• **EXERCISE**: Each record below should be given again exactly as it reads.

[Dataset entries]
"""

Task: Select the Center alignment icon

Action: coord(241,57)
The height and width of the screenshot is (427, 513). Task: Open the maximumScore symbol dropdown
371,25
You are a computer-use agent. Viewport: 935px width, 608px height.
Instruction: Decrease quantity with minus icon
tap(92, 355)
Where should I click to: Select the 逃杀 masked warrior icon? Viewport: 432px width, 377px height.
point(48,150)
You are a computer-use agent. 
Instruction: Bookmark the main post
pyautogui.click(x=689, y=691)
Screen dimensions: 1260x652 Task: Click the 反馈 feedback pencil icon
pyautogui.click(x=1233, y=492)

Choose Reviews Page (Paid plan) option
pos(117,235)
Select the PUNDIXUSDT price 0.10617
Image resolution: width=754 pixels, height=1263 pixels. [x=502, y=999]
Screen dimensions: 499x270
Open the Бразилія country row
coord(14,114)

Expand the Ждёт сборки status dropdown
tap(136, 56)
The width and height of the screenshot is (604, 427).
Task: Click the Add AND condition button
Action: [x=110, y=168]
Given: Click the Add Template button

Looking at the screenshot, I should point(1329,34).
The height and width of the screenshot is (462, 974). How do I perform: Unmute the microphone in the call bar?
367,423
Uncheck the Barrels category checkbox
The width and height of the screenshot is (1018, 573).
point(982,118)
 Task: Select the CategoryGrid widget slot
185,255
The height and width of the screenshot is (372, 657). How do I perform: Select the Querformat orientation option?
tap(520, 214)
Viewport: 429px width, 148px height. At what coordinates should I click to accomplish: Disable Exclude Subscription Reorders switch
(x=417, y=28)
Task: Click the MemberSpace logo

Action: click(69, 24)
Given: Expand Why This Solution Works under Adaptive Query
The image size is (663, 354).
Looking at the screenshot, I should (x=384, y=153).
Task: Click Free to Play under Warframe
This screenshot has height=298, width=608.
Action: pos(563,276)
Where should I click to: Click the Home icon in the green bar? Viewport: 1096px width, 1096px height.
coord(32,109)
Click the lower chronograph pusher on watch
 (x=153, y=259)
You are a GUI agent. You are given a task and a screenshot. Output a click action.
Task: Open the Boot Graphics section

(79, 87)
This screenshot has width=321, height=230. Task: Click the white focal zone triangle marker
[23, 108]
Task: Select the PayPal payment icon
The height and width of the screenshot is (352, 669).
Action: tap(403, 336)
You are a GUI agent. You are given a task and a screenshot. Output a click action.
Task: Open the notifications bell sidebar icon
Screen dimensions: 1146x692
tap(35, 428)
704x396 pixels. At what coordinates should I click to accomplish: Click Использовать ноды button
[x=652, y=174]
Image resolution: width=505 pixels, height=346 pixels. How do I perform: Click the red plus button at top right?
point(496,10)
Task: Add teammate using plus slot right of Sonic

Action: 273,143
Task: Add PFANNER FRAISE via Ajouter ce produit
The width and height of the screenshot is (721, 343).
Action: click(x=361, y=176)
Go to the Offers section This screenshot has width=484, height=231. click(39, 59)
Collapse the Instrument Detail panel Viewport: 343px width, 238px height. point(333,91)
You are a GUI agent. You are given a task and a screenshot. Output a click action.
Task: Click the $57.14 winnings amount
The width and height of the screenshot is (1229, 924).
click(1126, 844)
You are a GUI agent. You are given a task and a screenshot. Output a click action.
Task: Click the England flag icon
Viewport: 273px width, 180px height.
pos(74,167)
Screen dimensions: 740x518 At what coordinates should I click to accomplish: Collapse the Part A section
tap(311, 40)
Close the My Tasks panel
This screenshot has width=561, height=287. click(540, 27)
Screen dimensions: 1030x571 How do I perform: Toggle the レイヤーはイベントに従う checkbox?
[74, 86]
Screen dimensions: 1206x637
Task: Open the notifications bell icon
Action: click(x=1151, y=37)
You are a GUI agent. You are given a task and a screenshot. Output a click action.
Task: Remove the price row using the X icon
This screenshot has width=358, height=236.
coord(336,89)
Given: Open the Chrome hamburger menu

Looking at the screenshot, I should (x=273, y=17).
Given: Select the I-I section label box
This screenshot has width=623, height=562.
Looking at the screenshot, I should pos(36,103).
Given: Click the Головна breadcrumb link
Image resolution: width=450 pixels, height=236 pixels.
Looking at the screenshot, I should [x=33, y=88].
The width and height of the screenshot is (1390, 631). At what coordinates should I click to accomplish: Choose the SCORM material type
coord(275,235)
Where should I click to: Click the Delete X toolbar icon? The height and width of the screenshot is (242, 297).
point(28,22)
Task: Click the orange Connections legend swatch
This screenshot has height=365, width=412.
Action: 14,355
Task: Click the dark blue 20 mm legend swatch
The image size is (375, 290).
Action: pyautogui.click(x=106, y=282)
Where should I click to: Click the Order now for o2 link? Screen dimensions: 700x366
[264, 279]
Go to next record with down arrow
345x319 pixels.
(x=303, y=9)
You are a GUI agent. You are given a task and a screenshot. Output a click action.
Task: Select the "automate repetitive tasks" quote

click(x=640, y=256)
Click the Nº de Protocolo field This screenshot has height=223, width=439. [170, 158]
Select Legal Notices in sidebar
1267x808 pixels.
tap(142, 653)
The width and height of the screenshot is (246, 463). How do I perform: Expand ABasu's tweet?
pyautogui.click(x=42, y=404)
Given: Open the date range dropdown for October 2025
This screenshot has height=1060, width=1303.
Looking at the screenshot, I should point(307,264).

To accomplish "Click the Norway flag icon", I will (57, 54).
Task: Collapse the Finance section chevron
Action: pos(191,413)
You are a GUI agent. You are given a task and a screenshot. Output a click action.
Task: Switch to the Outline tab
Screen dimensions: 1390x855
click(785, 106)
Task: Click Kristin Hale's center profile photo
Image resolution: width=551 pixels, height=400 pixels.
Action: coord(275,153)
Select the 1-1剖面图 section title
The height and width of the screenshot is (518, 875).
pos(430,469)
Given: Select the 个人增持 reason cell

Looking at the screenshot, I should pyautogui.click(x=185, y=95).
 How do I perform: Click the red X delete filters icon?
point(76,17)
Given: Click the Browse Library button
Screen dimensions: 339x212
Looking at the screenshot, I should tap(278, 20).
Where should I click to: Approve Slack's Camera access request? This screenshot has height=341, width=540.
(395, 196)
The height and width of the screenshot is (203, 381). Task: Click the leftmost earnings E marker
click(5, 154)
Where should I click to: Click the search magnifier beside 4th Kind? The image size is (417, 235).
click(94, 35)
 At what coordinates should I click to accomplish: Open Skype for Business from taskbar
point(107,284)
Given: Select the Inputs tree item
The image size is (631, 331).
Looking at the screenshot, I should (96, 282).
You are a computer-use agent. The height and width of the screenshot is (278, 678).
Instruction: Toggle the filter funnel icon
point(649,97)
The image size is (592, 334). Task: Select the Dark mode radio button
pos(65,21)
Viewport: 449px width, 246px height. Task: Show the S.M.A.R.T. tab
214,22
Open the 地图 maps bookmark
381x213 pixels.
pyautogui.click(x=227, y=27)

"""

• **WRITTEN ANSWER**:
Task: Select the Center alignment icon

Action: coord(241,57)
The height and width of the screenshot is (427, 513). Task: Open the maximumScore symbol dropdown
371,25
You are a computer-use agent. Viewport: 935px width, 608px height.
Instruction: Decrease quantity with minus icon
tap(92, 355)
Where should I click to: Select the 逃杀 masked warrior icon? Viewport: 432px width, 377px height.
point(48,150)
You are a computer-use agent. 
Instruction: Bookmark the main post
pyautogui.click(x=689, y=691)
Screen dimensions: 1260x652 Task: Click the 反馈 feedback pencil icon
pyautogui.click(x=1233, y=492)

Choose Reviews Page (Paid plan) option
pos(117,235)
Select the PUNDIXUSDT price 0.10617
Image resolution: width=754 pixels, height=1263 pixels. [x=502, y=999]
Screen dimensions: 499x270
Open the Бразилія country row
coord(14,114)

Expand the Ждёт сборки status dropdown
tap(136, 56)
The width and height of the screenshot is (604, 427).
Task: Click the Add AND condition button
Action: [x=110, y=168]
Given: Click the Add Template button

Looking at the screenshot, I should point(1329,34).
The height and width of the screenshot is (462, 974). How do I perform: Unmute the microphone in the call bar?
367,423
Uncheck the Barrels category checkbox
The width and height of the screenshot is (1018, 573).
point(982,118)
 Task: Select the CategoryGrid widget slot
185,255
The height and width of the screenshot is (372, 657). How do I perform: Select the Querformat orientation option?
tap(520, 214)
Viewport: 429px width, 148px height. At what coordinates should I click to accomplish: Disable Exclude Subscription Reorders switch
(x=417, y=28)
Task: Click the MemberSpace logo

Action: click(69, 24)
Given: Expand Why This Solution Works under Adaptive Query
The image size is (663, 354).
Looking at the screenshot, I should (x=384, y=153).
Task: Click Free to Play under Warframe
This screenshot has height=298, width=608.
Action: pos(563,276)
Where should I click to: Click the Home icon in the green bar? Viewport: 1096px width, 1096px height.
coord(32,109)
Click the lower chronograph pusher on watch
 (x=153, y=259)
You are a GUI agent. You are given a task and a screenshot. Output a click action.
Task: Open the Boot Graphics section

(79, 87)
This screenshot has width=321, height=230. Task: Click the white focal zone triangle marker
[23, 108]
Task: Select the PayPal payment icon
The height and width of the screenshot is (352, 669).
Action: tap(403, 336)
You are a GUI agent. You are given a task and a screenshot. Output a click action.
Task: Open the notifications bell sidebar icon
Screen dimensions: 1146x692
tap(35, 428)
704x396 pixels. At what coordinates should I click to accomplish: Click Использовать ноды button
[x=652, y=174]
Image resolution: width=505 pixels, height=346 pixels. How do I perform: Click the red plus button at top right?
point(496,10)
Task: Add teammate using plus slot right of Sonic

Action: 273,143
Task: Add PFANNER FRAISE via Ajouter ce produit
The width and height of the screenshot is (721, 343).
Action: click(x=361, y=176)
Go to the Offers section This screenshot has width=484, height=231. click(39, 59)
Collapse the Instrument Detail panel Viewport: 343px width, 238px height. point(333,91)
You are a GUI agent. You are given a task and a screenshot. Output a click action.
Task: Click the $57.14 winnings amount
The width and height of the screenshot is (1229, 924).
click(1126, 844)
You are a GUI agent. You are given a task and a screenshot. Output a click action.
Task: Click the England flag icon
Viewport: 273px width, 180px height.
pos(74,167)
Screen dimensions: 740x518 At what coordinates should I click to accomplish: Collapse the Part A section
tap(311, 40)
Close the My Tasks panel
This screenshot has width=561, height=287. click(540, 27)
Screen dimensions: 1030x571 How do I perform: Toggle the レイヤーはイベントに従う checkbox?
[74, 86]
Screen dimensions: 1206x637
Task: Open the notifications bell icon
Action: click(x=1151, y=37)
You are a GUI agent. You are given a task and a screenshot. Output a click action.
Task: Remove the price row using the X icon
This screenshot has width=358, height=236.
coord(336,89)
Given: Open the Chrome hamburger menu

Looking at the screenshot, I should (x=273, y=17).
Given: Select the I-I section label box
This screenshot has width=623, height=562.
Looking at the screenshot, I should pos(36,103).
Given: Click the Головна breadcrumb link
Image resolution: width=450 pixels, height=236 pixels.
Looking at the screenshot, I should [x=33, y=88].
The width and height of the screenshot is (1390, 631). At what coordinates should I click to accomplish: Choose the SCORM material type
coord(275,235)
Where should I click to: Click the Delete X toolbar icon? The height and width of the screenshot is (242, 297).
point(28,22)
Task: Click the orange Connections legend swatch
This screenshot has height=365, width=412.
Action: 14,355
Task: Click the dark blue 20 mm legend swatch
The image size is (375, 290).
Action: pyautogui.click(x=106, y=282)
Where should I click to: Click the Order now for o2 link? Screen dimensions: 700x366
[264, 279]
Go to next record with down arrow
345x319 pixels.
(x=303, y=9)
You are a GUI agent. You are given a task and a screenshot. Output a click action.
Task: Select the "automate repetitive tasks" quote

click(x=640, y=256)
Click the Nº de Protocolo field This screenshot has height=223, width=439. [170, 158]
Select Legal Notices in sidebar
1267x808 pixels.
tap(142, 653)
The width and height of the screenshot is (246, 463). How do I perform: Expand ABasu's tweet?
pyautogui.click(x=42, y=404)
Given: Open the date range dropdown for October 2025
This screenshot has height=1060, width=1303.
Looking at the screenshot, I should point(307,264).

To accomplish "Click the Norway flag icon", I will (57, 54).
Task: Collapse the Finance section chevron
Action: pos(191,413)
You are a GUI agent. You are given a task and a screenshot. Output a click action.
Task: Switch to the Outline tab
Screen dimensions: 1390x855
click(785, 106)
Task: Click Kristin Hale's center profile photo
Image resolution: width=551 pixels, height=400 pixels.
Action: coord(275,153)
Select the 1-1剖面图 section title
The height and width of the screenshot is (518, 875).
pos(430,469)
Given: Select the 个人增持 reason cell

Looking at the screenshot, I should pyautogui.click(x=185, y=95).
 How do I perform: Click the red X delete filters icon?
point(76,17)
Given: Click the Browse Library button
Screen dimensions: 339x212
Looking at the screenshot, I should tap(278, 20).
Where should I click to: Approve Slack's Camera access request? This screenshot has height=341, width=540.
(395, 196)
The height and width of the screenshot is (203, 381). Task: Click the leftmost earnings E marker
click(5, 154)
Where should I click to: Click the search magnifier beside 4th Kind? The image size is (417, 235).
click(94, 35)
 At what coordinates should I click to accomplish: Open Skype for Business from taskbar
point(107,284)
Given: Select the Inputs tree item
The image size is (631, 331).
Looking at the screenshot, I should (96, 282).
You are a computer-use agent. The height and width of the screenshot is (278, 678).
Instruction: Toggle the filter funnel icon
point(649,97)
The image size is (592, 334). Task: Select the Dark mode radio button
pos(65,21)
Viewport: 449px width, 246px height. Task: Show the S.M.A.R.T. tab
214,22
Open the 地图 maps bookmark
381x213 pixels.
pyautogui.click(x=227, y=27)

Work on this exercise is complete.